Goal of the exercise:
In the records below, find the line that contains "eBooks (65, 2330)" and the line that contains "Photography and Videos, (44, 166)". Set down exactly those lines and every line between them, and nothing more.

Records supplied:
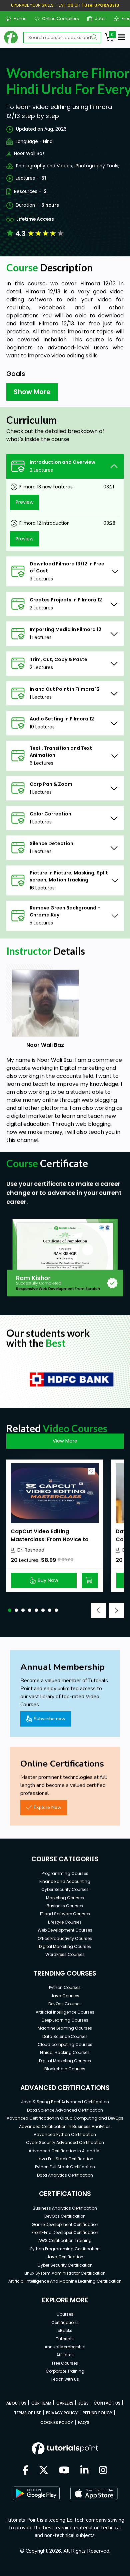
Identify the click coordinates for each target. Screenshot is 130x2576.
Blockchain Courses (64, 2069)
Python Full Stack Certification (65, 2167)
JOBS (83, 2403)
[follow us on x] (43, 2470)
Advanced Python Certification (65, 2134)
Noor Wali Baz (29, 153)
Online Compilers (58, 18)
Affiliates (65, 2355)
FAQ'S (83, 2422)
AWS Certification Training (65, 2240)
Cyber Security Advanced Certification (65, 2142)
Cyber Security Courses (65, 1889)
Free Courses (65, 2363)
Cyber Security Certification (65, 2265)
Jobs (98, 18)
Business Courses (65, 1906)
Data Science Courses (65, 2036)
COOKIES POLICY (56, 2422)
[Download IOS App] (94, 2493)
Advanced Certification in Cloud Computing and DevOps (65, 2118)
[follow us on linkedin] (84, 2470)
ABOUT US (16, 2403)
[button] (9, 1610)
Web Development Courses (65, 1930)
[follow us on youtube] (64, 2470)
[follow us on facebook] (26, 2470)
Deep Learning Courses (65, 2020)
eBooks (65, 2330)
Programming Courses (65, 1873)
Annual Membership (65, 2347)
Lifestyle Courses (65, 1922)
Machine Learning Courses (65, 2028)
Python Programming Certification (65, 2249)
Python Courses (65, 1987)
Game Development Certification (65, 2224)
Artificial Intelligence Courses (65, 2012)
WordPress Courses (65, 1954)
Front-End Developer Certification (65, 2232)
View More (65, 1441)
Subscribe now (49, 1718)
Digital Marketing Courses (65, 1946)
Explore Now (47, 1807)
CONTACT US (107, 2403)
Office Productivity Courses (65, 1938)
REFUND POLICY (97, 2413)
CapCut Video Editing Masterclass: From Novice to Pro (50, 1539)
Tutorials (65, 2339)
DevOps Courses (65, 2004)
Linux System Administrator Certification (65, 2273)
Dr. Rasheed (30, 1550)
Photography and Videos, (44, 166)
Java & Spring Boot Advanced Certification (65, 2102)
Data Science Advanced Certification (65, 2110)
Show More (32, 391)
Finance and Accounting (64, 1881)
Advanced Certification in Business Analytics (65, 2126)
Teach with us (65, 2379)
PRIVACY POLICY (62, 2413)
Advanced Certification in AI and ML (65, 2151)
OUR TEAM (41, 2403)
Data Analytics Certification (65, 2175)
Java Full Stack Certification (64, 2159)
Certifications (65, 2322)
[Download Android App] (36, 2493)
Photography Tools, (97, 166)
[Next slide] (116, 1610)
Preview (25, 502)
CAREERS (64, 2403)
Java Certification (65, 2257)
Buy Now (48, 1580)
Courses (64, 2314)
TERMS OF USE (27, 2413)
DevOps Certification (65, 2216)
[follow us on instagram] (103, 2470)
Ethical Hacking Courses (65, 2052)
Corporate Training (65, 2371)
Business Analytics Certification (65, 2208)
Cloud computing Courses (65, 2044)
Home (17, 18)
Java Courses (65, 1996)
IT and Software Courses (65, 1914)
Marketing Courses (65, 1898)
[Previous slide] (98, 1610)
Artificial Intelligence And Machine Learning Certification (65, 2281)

Reply to the exercise:
eBooks (65, 2330)
Programming Courses (65, 1873)
Annual Membership (65, 2347)
Lifestyle Courses (65, 1922)
Machine Learning Courses (65, 2028)
Python Programming Certification (65, 2249)
Python Courses (65, 1987)
Game Development Certification (65, 2224)
Artificial Intelligence Courses (65, 2012)
WordPress Courses (65, 1954)
Front-End Developer Certification (65, 2232)
View More (65, 1441)
Subscribe now (49, 1718)
Digital Marketing Courses (65, 1946)
Explore Now (47, 1807)
CONTACT US (107, 2403)
Office Productivity Courses (65, 1938)
REFUND POLICY (97, 2413)
CapCut Video Editing Masterclass: From Novice to Pro (50, 1539)
Tutorials (65, 2339)
DevOps Courses (65, 2004)
Linux System Administrator Certification (65, 2273)
Dr. Rasheed (30, 1550)
Photography and Videos, (44, 166)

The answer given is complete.